# DroidHive?



## angasreid (Jan 19, 2012)

Anyone know what's up with DroidHive or Th3ory?


----------



## winner00 (Jun 6, 2011)

He got hacked and pretty much everything got deleted.


----------



## angasreid (Jan 19, 2012)

That blows. Someone had to ruin the fun for everyone. There's always one a$$hole.


----------



## thatguy188 (Sep 28, 2011)

Just gonna come back stronger

Sent from my Galaxy Nexus using Tapatalk 2


----------



## WythDryden (Jan 31, 2012)

thatguy188 said:


> Just gonna come back stronger
> 
> Sent from my Galaxy Nexus using Tapatalk 2


+1


----------



## droidrage729 (Jun 17, 2011)

That's sucks ass. You hackers are the reason dead triggers free. I hate And love you!


----------



## Spotmark (Jul 17, 2011)

Do you know for sure that it got hacked, or did he get his panties in a bunch over something, and pull everything down? He's done it a few times in the past.


----------



## cubsfan187 (Jul 17, 2011)

Via Twitter this morning DT did say that he got his email back (finally) and that since it was a rain day for work, he was going to be working on getting the main site back up. It really sucks that one d-bag has to ruin things for the rest of us.


----------



## nhat (Aug 21, 2011)

cubsfan187 said:


> It really sucks that one d-bag has to ruin things for the rest of us.

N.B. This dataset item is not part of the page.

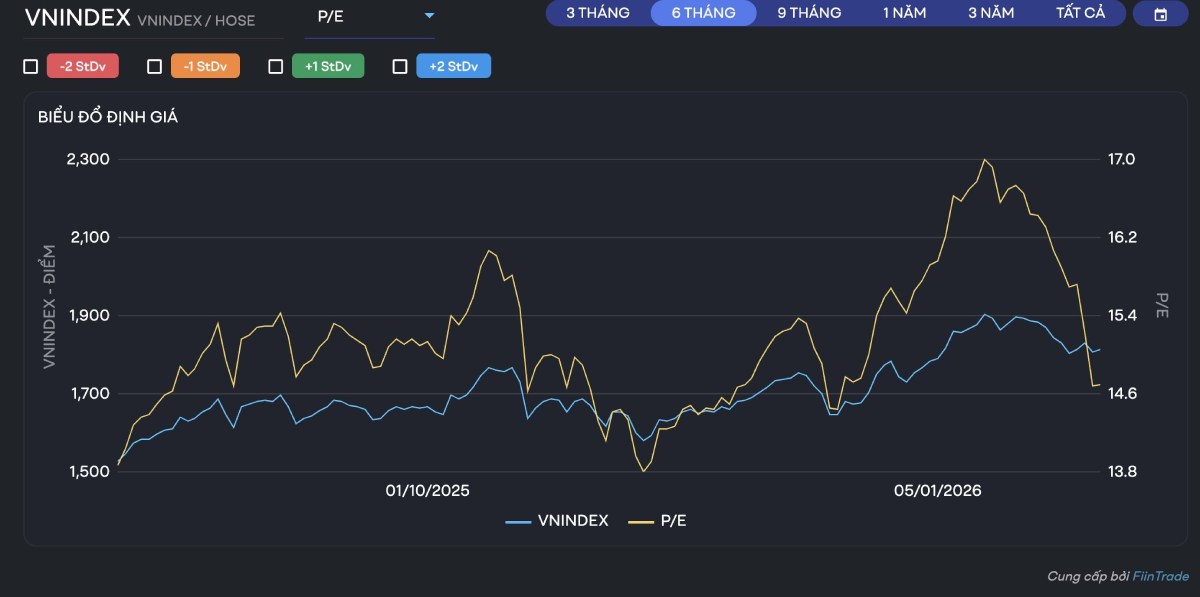Click the blue +2 StDv label badge

tap(454, 65)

Well, you can't say that he didn't have it coming.


----------



## Fusi0n (Jul 15, 2012)

nhat said:


> Well, you can't say that he didn't have it coming.


Actually, I can.

Sent from my Galaxy Nexus using Tapatalk 2


----------



## cubsfan187 (Jul 17, 2011)

nhat said:


> Well, you can't say that he didn't have it coming.


Why? I don't think anyone (no matter who you piss off by not doing what they want) deserves to be hacked and have personal account info stolen. The to have a website you worked hard on destroyed and bank accounts gone after?? So by your standards, if you make some butt hurt, they can do all that to you?? Nice logic. That's what is wrong with people today. No one gives a shit about anyone but themselves. Screw all these people that give us our ROMs/mods/kernels on their own time and for free none the less.

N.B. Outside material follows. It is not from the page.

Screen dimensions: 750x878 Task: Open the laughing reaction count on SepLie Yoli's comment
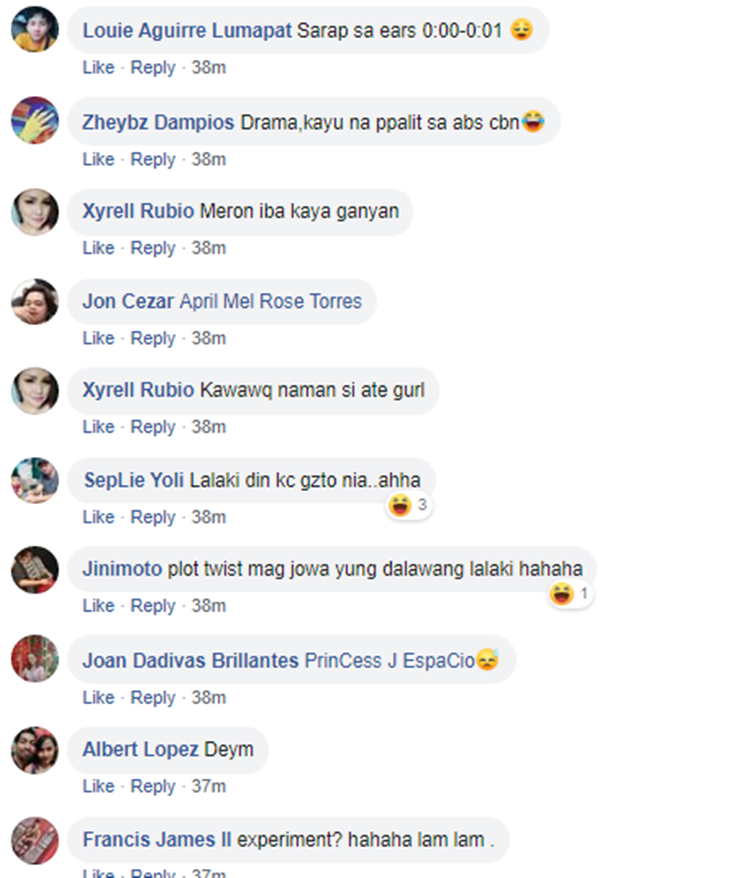409,505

Sent from my Galaxy Nexus using Tapatalk 2


----------



## angasreid (Jan 19, 2012)

cubsfan187 said:


> Why? I don't think anyone (no matter who you piss off by not doing what they want) deserves to be hacked and have personal account info stolen. The to have a website you worked hard on destroyed and bank accounts gone after?? So by your standards, if you make some butt hurt, they can do a that to you?? Nice logic. That's what is wrong with people today. No one gives a shit about anyone but themselves. Screw all these people that give us our ROMs/mods/kernels on their own time and for free none the less.

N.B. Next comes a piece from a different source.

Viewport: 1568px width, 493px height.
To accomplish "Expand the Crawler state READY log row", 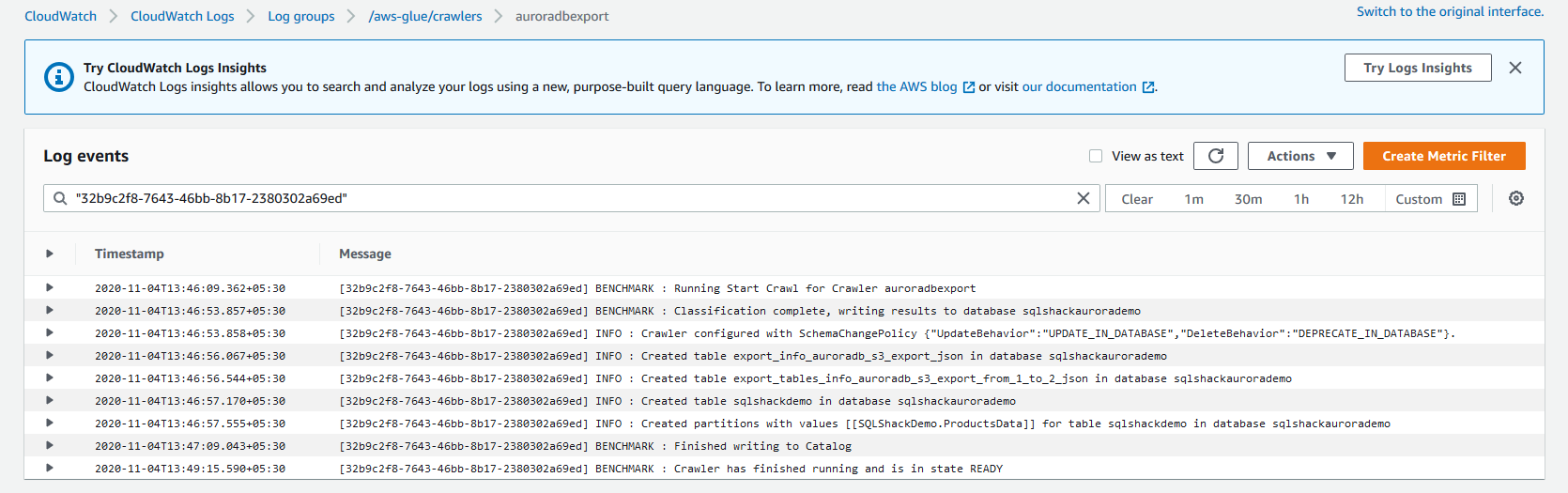I will [50, 468].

I agree. What hell did Th3ory do to deserve that. Go hack Apple with $80bill worth of cash in their accounts. Not an honest-working developer that is ultimately working to help us out in the end.

I feel like being emo today.


----------



## CC16177 (Dec 29, 2011)

Yeah I can't believe that happened to him... I'm just glad he got the FBI involved and I hope whoever hacked him gets a new friend in prison who teaches him about how to be nice to people.


----------



## nhat (Aug 21, 2011)

cubsfan187 said:


> Why? I don't think anyone (no matter who you piss off by not doing what they want) deserves to be hacked and have personal account info stolen. The to have a website you worked hard on destroyed and bank accounts gone after?? So by your standards, if you make some butt hurt, they can do a that to you?? Nice logic. That's what is wrong with people today. No one gives a shit about anyone but themselves. Screw all these people that give us our ROMs/mods/kernels on their own time and for free none the less.
> 
> Sent from my Galaxy Nexus using Tapatalk 2


The same can be said about him, as well as whoever it was that hacked him. Unfortunately, it's the world we live in now. Some people just don't give a fuck and will take even the slightest slight towards them and do something like this. Unpleasant people (like DT) end up running into a more unpleasant person (hacker) and this is what happens.


----------



## Burncycle (Aug 6, 2011)

Spotmark said:


> Do you know for sure that it got hacked, or did he get his panties in a bunch over something, and pull everything down? He's done it a few times in the past.


Hehe

Sent from my Galaxy Nexus using Tapatalk 2


----------



## Fusi0n (Jul 15, 2012)

Spotmark said:


> Do you know for sure that it got hacked, or did he get his panties in a bunch over something, and pull everything down? He's done it a few times in the past.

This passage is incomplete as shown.